Я уже избаловался, привыкнув быть у себя хозяином, жить своим домом, распоряжаться по собственному усмотрению, пользоваться полной свободой. Нелегко мне было сесть на скудные и постные харчи сеньора содержателя пансиона! К тому же господа эти любят распоряжаться каждым шагом своих питомцев; они усаживаются во главе стола, распределяют порции, раскладывая их по тарелкам своими длинными, крючковатыми, как у страуса, когтями, разнимая мясо на волоконца, распластывая на тарелке парочку салатных листиков, нарезая хлеб тончайшими ломтиками, чтобы зря не крошили, и стараясь выдавать почерствей, чтобы меньше его съели; они кладут в олью ровно столько сала, чтобы се можно было назвать «олья с салом», и наливают в миски прозрачную, как дневной свет, похлебку, да так мало, что на дне вы сможете разглядеть самую маленькую попавшую туда блошку; уж лучше накрошить и намять туда хлеба и не слишком присматриваться.
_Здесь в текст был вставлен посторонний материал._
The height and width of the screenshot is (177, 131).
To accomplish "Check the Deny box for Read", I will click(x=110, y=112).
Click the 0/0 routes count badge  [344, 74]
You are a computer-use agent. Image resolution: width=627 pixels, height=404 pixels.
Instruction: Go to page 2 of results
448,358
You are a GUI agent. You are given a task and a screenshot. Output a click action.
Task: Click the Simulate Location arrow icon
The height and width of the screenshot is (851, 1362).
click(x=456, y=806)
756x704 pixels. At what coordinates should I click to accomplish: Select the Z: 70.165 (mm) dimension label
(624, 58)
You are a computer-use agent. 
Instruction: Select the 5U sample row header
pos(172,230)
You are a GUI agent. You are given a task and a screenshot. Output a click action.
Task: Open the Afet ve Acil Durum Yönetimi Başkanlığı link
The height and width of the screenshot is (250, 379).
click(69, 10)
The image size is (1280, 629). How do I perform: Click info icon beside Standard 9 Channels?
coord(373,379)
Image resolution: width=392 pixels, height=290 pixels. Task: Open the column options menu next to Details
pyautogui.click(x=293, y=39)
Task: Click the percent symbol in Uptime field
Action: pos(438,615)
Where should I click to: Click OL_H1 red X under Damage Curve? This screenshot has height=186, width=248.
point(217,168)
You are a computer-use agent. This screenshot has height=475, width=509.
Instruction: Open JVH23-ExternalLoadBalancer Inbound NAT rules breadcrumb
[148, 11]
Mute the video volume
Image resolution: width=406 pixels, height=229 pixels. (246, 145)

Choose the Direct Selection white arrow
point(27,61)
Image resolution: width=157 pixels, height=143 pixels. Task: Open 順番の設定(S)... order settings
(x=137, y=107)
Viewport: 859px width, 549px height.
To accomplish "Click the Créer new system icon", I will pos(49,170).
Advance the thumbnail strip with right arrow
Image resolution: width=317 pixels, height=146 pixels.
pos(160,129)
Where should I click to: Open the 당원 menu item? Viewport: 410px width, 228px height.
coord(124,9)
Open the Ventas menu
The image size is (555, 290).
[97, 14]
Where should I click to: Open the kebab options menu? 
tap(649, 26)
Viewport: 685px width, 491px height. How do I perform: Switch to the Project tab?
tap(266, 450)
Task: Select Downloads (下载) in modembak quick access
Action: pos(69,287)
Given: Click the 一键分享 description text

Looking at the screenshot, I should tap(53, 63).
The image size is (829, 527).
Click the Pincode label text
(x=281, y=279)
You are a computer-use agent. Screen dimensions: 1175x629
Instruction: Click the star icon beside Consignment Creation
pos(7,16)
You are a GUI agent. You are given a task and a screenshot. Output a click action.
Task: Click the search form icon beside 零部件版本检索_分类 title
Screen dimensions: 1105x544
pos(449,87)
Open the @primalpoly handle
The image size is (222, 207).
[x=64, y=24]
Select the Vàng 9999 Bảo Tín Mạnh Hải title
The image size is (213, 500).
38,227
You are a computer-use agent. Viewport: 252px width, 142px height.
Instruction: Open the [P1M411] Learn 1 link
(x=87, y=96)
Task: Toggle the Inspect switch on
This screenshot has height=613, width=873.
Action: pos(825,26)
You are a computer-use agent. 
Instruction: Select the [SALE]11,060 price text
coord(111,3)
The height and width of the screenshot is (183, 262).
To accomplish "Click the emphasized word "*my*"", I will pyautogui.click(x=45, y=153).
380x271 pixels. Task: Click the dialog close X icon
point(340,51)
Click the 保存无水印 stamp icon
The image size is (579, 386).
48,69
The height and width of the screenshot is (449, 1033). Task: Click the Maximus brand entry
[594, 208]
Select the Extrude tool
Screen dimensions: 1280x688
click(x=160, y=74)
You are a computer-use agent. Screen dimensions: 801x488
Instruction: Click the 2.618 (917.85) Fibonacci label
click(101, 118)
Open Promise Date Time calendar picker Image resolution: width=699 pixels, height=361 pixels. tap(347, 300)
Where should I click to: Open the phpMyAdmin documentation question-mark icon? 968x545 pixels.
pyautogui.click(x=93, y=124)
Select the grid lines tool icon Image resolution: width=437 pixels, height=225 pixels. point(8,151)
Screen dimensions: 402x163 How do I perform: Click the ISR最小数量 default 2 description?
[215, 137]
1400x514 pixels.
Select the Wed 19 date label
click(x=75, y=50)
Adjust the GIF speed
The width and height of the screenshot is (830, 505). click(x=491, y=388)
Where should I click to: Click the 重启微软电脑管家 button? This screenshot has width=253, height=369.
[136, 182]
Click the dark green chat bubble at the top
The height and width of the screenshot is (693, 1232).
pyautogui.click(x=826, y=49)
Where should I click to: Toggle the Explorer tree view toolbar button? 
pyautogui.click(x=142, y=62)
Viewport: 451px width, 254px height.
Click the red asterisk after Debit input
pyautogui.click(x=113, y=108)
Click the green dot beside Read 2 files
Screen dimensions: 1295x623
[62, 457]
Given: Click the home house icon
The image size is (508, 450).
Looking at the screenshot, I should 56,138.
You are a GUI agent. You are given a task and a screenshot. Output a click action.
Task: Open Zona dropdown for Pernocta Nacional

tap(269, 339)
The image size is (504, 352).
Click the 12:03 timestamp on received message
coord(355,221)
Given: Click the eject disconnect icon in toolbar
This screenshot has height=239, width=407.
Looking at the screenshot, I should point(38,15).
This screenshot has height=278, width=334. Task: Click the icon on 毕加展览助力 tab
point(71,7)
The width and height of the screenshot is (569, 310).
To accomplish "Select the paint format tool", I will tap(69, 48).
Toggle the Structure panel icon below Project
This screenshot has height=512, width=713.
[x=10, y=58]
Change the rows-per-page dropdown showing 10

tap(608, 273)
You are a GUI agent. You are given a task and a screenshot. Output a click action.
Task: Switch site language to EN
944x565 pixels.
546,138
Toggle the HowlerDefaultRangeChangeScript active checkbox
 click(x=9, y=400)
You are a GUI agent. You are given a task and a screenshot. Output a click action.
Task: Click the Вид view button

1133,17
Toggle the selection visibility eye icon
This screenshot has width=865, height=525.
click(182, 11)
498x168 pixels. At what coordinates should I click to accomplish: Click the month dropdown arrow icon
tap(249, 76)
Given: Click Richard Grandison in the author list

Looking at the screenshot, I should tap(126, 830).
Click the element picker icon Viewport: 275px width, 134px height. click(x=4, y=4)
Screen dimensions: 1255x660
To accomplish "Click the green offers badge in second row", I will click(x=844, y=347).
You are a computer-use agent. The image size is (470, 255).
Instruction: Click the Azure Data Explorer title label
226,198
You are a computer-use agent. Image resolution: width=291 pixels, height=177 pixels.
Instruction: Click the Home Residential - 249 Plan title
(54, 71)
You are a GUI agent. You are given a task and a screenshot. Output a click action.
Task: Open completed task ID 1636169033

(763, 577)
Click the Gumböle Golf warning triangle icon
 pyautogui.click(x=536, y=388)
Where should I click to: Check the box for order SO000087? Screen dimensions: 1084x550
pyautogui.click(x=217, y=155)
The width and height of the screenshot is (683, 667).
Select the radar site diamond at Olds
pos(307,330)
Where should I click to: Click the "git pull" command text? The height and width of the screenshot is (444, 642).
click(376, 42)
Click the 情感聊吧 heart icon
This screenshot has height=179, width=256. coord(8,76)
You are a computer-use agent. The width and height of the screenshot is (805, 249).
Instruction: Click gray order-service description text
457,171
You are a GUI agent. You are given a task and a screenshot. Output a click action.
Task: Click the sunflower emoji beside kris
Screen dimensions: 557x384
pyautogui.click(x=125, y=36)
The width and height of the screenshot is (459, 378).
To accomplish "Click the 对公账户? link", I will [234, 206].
И такую олью надо есть дважды в день, пятьдесят четыре раза в месяц; только по субботам подается баранья требуха. В летнее и осеннее время в пансионах кормят фруктами: пяток черешен или вишен, две-три сливы или абрикоса, полфунта или, может, фунт инжира, смотря по числу пансионеров, словом, всего так мало, что, как ни спеши, а второй порции ухватить не успеешь. Виноград делится на веточки, словно двухлетним малюткам на закуску, и ставится в небольшой миске посреди стола — так, чтобы самому проворному ловкачу не досталось больше шести виноградин. И не подумайте, что все это дается вместе. Нет, каждый день что-нибудь одно: когда есть инжир, то нет винограда, а если поданы вишни, то абрикосов уже не будет. Хозяин моего пансиона уверял, что фрукты вызывают перемежающуюся лихорадку, а он радеет о нашем здоровье.
Зимой на стол ставили изюм, разложив его по всей тарелке, словно для просушки. На закуску же подавали ломтик сыра, похожий скорее на стружку из-под рубанка, такой он был тоненький и прозрачный, — чтобы не отягощал мозги; испещренный глазками, он весь просвечивал насквозь; вы бы сказали, что это не сыр, а кружевной лоскуток. Затем пол-огурца, ломтик дыни, из маленьких, с головку новорожденного младенца. В постные дни — чечевичная похлебка, в точности как у Эзопа[146]
, а уж если хозяин разорялся на гороховый суп, то скажу смело, что самый опытный ныряльщик едва ли добыл бы из котла одну горошину после четырех погружений. А в отваре шафрану столько, что хоть чепчики в нем крась[147].Каштанами нас угощали только в особый день, о великом посту; меду к ним не полагалось, потому что каштаны и без того сладкие, и давали их немного. Ведь что такое каштан? Дерево, и ничего больше.
Что уж говорить о рыбе: о костистых селедках с мясистым пореем, о копченых сардинах, которые мог переварить разве только луженый желудок, — по одной сардинке на едока, причем с головкой (это в постные дни, ибо в прочее время приходилось довольствоваться вдвое меньшей порцией). Не буду вспоминать про другие рыбные блюда; например, треску, от которой в кишках поднимался треск. А уж яичница-глазунья! Она ничем не уступала той, что я ел в незабвенной харчевне; дело в том, что яйца здесь покупались оптом, — так выходило дешевле, — и хранились в золе или в соли месяцев по шесть-семь.
Не успеют, бывало, благословить трапезу, как пора уже возносить благодарственные молитвы. Недаром рассказывают про одного студента, состоявшего на пансионе, что он однажды запоздал к обеду, прибежал запыхавшись и когда, изнемогая от жары, стал расстегивать ворот, собираясь приступить к трапезе, то услышал, что остальные уже благодарят. Тогда, хлопнув ладонью по столу, он сказал: «Постойте, сеньоры! Я пока не знаю, за что благодарить; пусть благодарят те, кто сыт».
По вечерам подавали мелко-мелко нарубленный салат, куда примешивалась и другая зелень, чтобы не пропало ни одно перышко моркови, репы или лука. Масла подливали мало, а уксус разводили водой. Латук разнимали на листочки, настригали немножко моркови, поливая ее рассолом из душицы. Изредка, по большей части летом, на закуску подавалась тушеная баранина. Для этого у пирожника покупали кости без мяса; так обходилось дешево, а получалось больше. Хоть нечего было пожевать, зато было что пососать. Мы ели хлеб и нюхали соус. На закуску, чтобы не раздразнивать понапрасну аппетита, подавали парочку диких маслин. Вино мы пили кислое, слабое, от которого во рту пахло пивом, если не чем-нибудь похуже.